===== BRANO SCELTO =====

Cosa è una sandbox? Perchè deve essere europea?
Lo scorso 19 giugno, Ursula von der Leyen (presidente della Commissione Europea) ha dichiarato che le tecnologie digitali e l’ambiente sono i punti di forza del nuovo programma di finanziamenti europei Next Generation EU.
Ma cosa fare quando le norme esistenti ostacolano questi obiettivi di innovazione e lo sviluppo tecnologico? E cosa succede quando un’azienda ha la forza sufficiente per sottrarsi alle normative esistenti, mostrando che esse sono di ostacolo agli stessi obiettivi comunitari?
Quando si lascia una regolamentazione obsoleta a presidiare un settore chiave come il turismo può accadere di tutto. L’espansione europea di Uber e di Airbnb ha causato le “rivolte” dei tassisti ed una lettera accorata delle associazioni nazionali degli albergatori. Un modo per risolvere tutti questi problemi è di creare una sandbox.

===== SEZIONE DATI =====

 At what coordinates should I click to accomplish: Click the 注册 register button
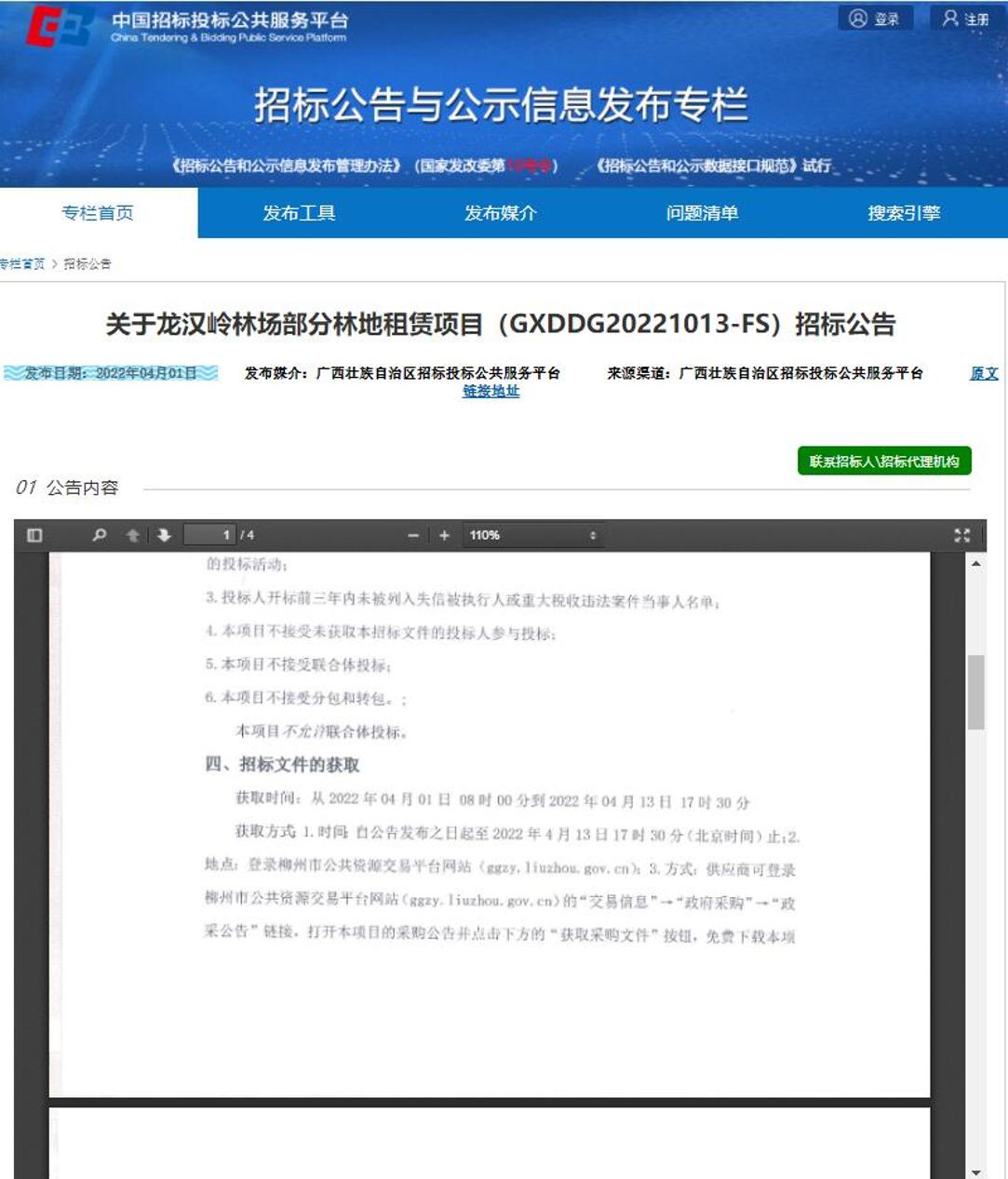coord(965,19)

=====

■ ESERCIZIO SCRITTO 1: Secondo il brano sulla sandbox, in quale giorno Ursula von der Leyen ha rilasciato la dichiarazione sul programma Next Generation EU?
■ ESERCIZIO SCRITTO 2: Traduci in inglese la frase del brano sulla sandbox «Un modo per risolvere tutti questi problemi è di creare una sandbox.»
I dati non servono in alcun modo per questo esercizio.

■ RISULTATO ESERCIZIO 1: Lo scorso 19 giugno.

■ RISULTATO ESERCIZIO 2: One way to solve all these problems is to create a sandbox.